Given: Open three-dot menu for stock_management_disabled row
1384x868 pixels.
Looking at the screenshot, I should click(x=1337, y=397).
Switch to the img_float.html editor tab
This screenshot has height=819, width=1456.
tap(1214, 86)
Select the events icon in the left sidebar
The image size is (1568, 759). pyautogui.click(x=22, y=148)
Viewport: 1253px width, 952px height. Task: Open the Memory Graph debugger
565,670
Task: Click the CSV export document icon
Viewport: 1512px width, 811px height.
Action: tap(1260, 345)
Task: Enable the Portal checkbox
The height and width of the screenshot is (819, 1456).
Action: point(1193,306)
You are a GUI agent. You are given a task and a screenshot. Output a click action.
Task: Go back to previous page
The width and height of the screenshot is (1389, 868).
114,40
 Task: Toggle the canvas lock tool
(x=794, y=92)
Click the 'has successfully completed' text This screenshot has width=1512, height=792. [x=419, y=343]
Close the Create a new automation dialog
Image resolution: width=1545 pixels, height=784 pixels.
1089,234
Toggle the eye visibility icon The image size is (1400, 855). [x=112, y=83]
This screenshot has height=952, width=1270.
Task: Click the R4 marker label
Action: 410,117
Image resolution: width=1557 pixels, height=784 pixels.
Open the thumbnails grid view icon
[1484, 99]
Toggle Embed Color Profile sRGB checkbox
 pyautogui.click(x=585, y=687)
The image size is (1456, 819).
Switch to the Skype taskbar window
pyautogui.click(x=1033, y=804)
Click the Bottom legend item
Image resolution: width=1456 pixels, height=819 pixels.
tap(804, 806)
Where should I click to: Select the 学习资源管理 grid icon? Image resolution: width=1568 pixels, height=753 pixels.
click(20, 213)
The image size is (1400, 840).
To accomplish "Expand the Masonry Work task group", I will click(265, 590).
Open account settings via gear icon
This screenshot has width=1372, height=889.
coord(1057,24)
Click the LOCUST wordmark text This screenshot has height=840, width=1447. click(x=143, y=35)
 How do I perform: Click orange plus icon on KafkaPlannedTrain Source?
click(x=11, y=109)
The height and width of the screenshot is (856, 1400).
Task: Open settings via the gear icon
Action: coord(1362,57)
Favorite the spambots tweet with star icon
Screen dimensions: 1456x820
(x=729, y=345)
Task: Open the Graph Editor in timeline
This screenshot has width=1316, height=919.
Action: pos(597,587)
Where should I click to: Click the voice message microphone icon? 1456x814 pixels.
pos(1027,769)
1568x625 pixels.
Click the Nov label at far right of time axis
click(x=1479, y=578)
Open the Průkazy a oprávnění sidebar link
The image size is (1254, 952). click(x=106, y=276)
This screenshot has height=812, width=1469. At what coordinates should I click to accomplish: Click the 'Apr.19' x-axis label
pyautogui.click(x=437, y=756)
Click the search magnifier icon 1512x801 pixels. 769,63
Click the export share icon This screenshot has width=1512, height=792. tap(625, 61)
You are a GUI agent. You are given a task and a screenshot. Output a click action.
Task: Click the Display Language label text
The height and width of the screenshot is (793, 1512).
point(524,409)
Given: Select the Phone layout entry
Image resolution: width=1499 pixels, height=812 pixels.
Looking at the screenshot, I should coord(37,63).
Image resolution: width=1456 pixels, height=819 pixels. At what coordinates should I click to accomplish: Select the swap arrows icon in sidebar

* HOW TO COMPLETE THIS TASK
Your reply should hold every line from the data that contains "export", copied in full.

* RESULT FOR THIS TASK
Task: Click the CSV export document icon
Click the export share icon This screenshot has width=1512, height=792. tap(625, 61)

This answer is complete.